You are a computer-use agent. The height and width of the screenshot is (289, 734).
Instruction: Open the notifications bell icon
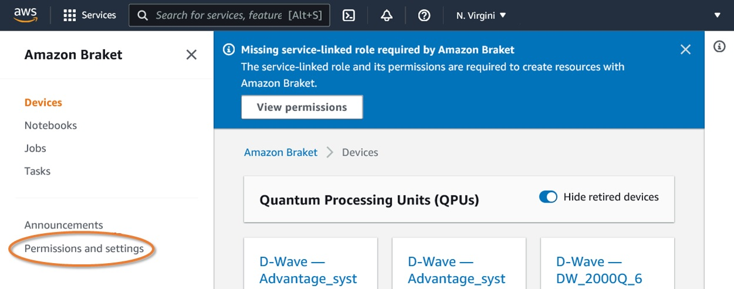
==
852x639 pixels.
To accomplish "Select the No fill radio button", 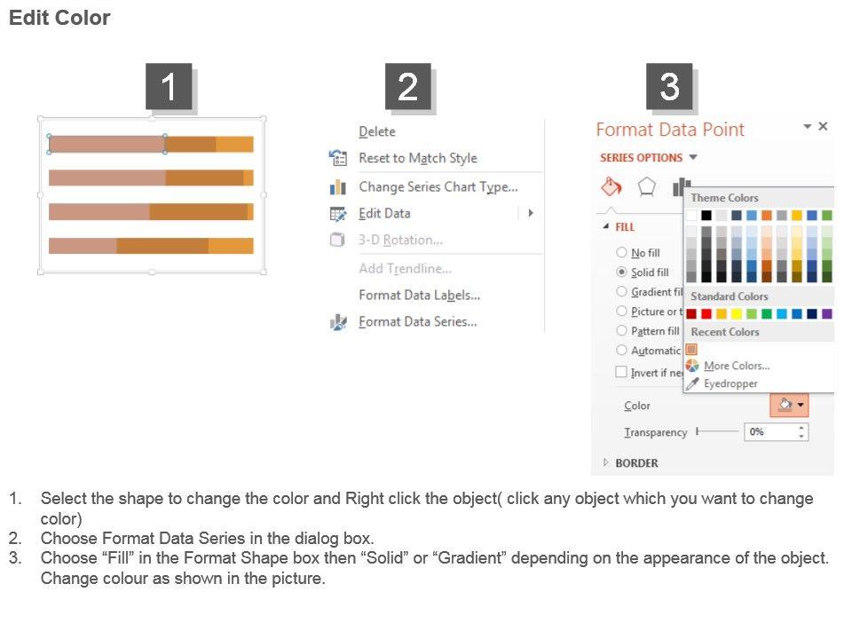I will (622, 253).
==
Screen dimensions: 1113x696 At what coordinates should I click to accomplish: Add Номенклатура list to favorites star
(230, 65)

— WHAT TO PRODUCE —
All that is wanted is the stretch of lines above from the one containing "You are a computer-use" through the one containing "Instruction: Open the notifications bell icon", duplicated exactly.

— RESULT BELOW —
You are a computer-use agent. The height and width of the screenshot is (289, 734).
Instruction: Open the notifications bell icon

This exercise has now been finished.